Lo peor es que se trataba de un fracaso anunciado, desde que Pasqual Maragall enunció los principios en que se basaba su propuesta. El postulado de la singularidad nacional de Cataluña, pilar del preámbulo y del principio de bilateralidad, se apoya en una concepción tradicionalista, más que historicista, convirtiendo a los "derechos históricos" en raíz del autogobierno. Rara construcción para un demócrata. Por el mismo camino, Maragall enlazaba la idea moderna de la "eurorregión" nada menos que con el pasado de la Corona de Aragón.
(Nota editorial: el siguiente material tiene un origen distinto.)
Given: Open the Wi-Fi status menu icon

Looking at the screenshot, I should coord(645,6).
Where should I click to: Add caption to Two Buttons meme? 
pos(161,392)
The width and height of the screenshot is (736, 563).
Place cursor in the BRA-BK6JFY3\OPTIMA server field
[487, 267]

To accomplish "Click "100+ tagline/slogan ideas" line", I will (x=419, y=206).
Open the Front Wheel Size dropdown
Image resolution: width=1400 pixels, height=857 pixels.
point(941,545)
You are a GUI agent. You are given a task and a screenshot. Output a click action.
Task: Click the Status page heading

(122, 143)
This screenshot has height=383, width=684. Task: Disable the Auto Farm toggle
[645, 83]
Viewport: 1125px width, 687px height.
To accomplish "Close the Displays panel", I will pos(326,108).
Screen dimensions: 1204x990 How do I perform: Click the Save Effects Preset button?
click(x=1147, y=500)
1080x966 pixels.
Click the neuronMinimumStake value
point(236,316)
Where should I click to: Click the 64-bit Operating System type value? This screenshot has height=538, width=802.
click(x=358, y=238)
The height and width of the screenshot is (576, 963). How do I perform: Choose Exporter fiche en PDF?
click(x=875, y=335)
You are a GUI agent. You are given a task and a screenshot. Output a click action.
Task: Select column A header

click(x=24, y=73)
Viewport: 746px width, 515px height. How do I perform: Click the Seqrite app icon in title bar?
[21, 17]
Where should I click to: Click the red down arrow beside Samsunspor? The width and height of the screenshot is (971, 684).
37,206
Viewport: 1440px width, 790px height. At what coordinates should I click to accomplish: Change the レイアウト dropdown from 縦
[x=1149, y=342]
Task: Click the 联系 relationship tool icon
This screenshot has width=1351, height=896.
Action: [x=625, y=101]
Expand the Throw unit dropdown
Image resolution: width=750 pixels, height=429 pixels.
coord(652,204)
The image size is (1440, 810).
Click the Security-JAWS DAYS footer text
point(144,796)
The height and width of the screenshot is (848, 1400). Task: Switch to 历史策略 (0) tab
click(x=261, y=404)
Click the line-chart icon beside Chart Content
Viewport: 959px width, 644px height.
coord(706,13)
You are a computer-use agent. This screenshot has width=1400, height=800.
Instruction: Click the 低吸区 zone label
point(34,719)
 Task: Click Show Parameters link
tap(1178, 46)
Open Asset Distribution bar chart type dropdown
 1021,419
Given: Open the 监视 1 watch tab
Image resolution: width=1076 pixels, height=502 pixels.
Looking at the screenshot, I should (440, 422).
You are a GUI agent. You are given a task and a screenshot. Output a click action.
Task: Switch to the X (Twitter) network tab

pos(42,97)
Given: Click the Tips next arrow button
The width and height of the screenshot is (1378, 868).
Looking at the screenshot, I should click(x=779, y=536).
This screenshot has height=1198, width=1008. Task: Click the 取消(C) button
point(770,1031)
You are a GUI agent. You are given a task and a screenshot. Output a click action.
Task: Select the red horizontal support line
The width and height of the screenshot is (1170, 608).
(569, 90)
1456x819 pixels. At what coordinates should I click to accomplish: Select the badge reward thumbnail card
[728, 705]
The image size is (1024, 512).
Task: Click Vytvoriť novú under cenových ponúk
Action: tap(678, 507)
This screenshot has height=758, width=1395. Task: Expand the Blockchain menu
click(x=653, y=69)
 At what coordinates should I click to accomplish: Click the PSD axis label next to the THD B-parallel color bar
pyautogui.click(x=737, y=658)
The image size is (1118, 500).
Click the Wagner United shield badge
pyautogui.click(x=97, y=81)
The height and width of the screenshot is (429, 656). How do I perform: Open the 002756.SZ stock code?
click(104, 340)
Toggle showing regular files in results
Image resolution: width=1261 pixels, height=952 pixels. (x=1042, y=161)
Todo giraba en torno a Cataluña, con España como entorno difuso, en la cual lo importante era que los catalanes se sintieran "cómodos". Meta indefinida que sólo adquiere significado desde un estricto nacionalismo: sentirse cómodos es dejar sin competencias al Estado. Un diario barcelonés elogia ahora a Maragall por el impulso dado a "una España plural" -mejor sería decir mal articulada- y por conseguir que la mayoría de los catalanes se sientan cómodos. Lo de mayoría es ya dudoso tras el 18-J; la estupidez de la comodidad, mejor olvidarla. Aun evocando más de una vez el federalismo, nuestro buen alcalde ha hecho imposible la construcción de una España federal. Ganan definitivamente los madurs frente a los demócratas catalanes que ya en 1840 tenían clara su meta: "Un sistema federal, proclamia la Naciò!" Causa hoy perdida.